One time a patient came and complained of being tense all the time, afraid of fainting. She felt completely helpless and everything seemed hopeless. She even said she didn’t want help--that she was no good. I had difficulty in convincing her that she could be helped if she wanted. Finally I persuaded her to come just once more to talk it over. She was willing to do this much. When she arrived, the following week discovered something very unfortunate had happened. When a patient leaves he gets a card designating the next appointment, and we also put it in our appointment book. For some reason--probably because of this involved question as to whether she should come again or not--I forgot to put her name in the appointment book, and had another patient scheduled for this time. To make matters worse, she came from out of town, and here she was for nothing. I persuaded my second patient to cut the time short and allow me to give her at least half of the hour. During the ensuing discussion she became willing to enter psychotherapy. After a month or so I said to her, “Now, you don’t regret coming here? Tell me, what changed your mind?” She said, “Remember, Doctor, the time when I came and you had no appointment for me?
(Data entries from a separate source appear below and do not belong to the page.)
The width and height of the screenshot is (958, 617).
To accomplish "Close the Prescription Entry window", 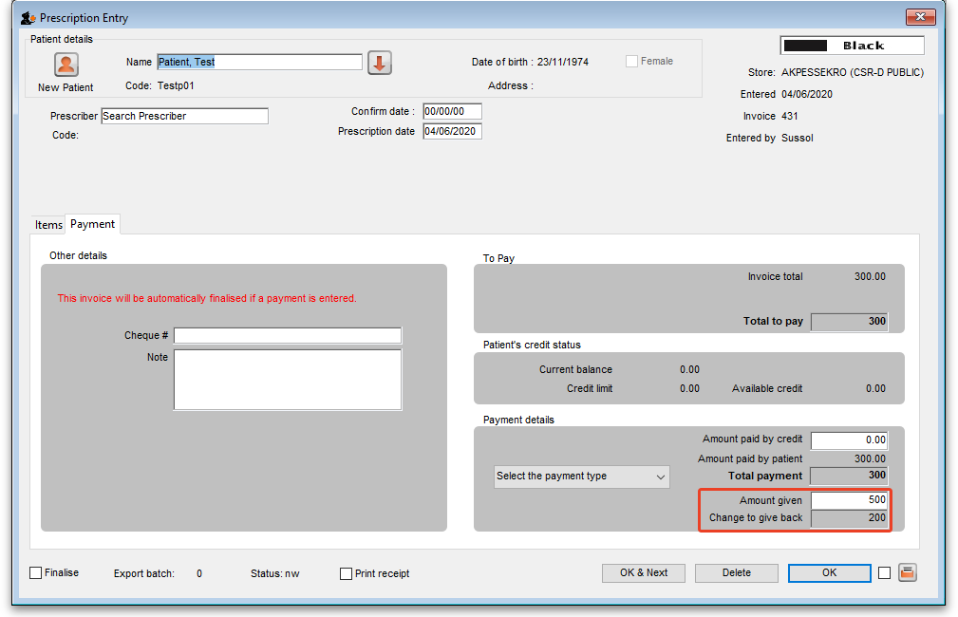I will 918,17.
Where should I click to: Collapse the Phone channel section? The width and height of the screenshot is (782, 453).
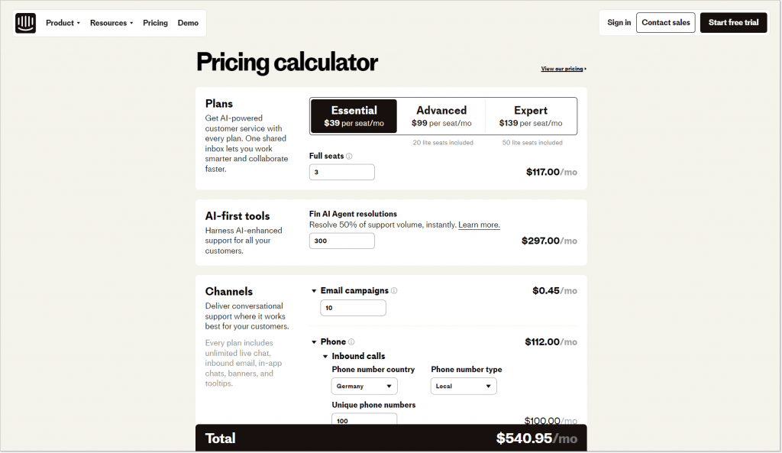coord(314,341)
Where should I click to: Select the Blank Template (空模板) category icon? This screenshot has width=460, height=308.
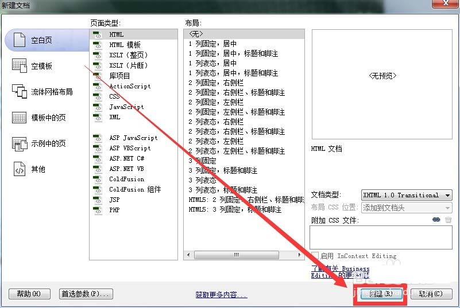pyautogui.click(x=20, y=66)
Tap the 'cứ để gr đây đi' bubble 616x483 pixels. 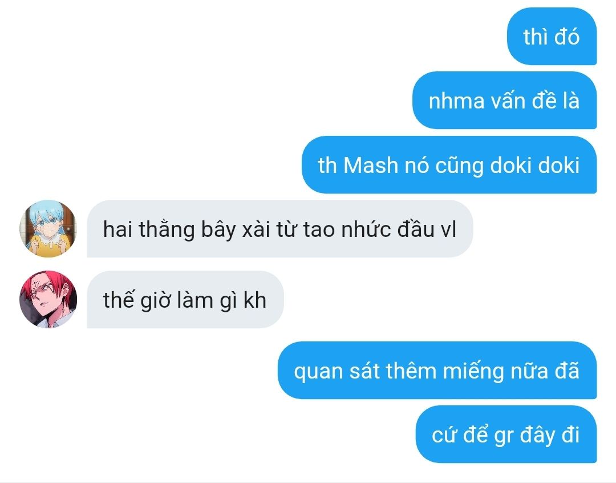[506, 434]
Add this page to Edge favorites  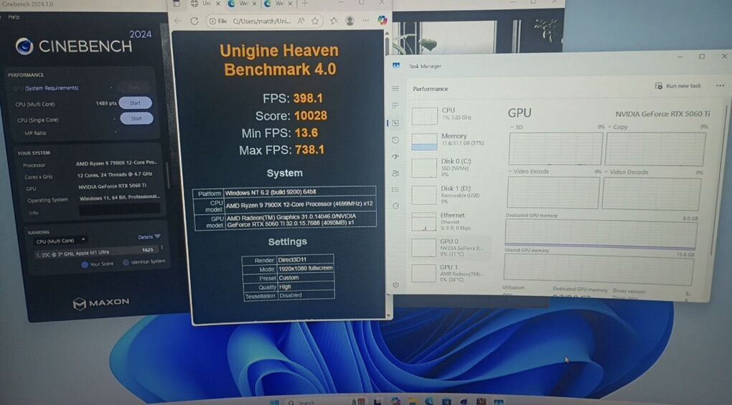point(316,22)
It made me feel so good. If a man like you can make mistakes, maybe I have a chance.” One would have thought that my apparent lack of consideration would have been the end, and that she would never come again. So, we can see that we can never be certain of the consequences of an act, and we don’t need to be. All we have to do is to do, to function.

I would like to conclude with the following story:

Mary was a preacher. She spoke with the tongue of angels. She was such a wonderful preacher that people came from far and wide to listen to her sermons. One day a friend asked her, “Mary how did you become such a fine preacher?” She thought for a moment and said, “Frankly I don’t know. I only know, when I started preaching, the devil came to visit me each time. One day he would give me a pat on the shoulder and say, “Mary, this sermon was lousy.” And each time I had to fight off the devil. Now, since he no longer comes to visit me, I think I am doing all right.”

Mary knew the devil of vanity, the Golden Calf to which we all pray; the vanity that we must be worthwhile, that we must be superior, that we must be a success. All this mad rush and worship of the Golden Calf of success makes us a slave. When Mary became interested in her work than in her vanity, the devil ceased to call.

If we want to get along with ourselves, we must not drive ourselves, criticize ourselves, frighten ourselves, and fight with ourselves. We need to let all that is in us (which is so tremendous that one would be surprised if we could see it) guide us. The strength and power that is within us is as great as the strength and power which was discovered in the completely small and insignificant little atom. We have to discover the strength and power in ourselves by letting it come from us. It is there. And when we stop trying to control ourselves, we might then discover that we don’t have to control anything, because we will find that we will do what we decide: and that we will decide: and that we will decide much more what is good if we are less afraid that we will do the bad.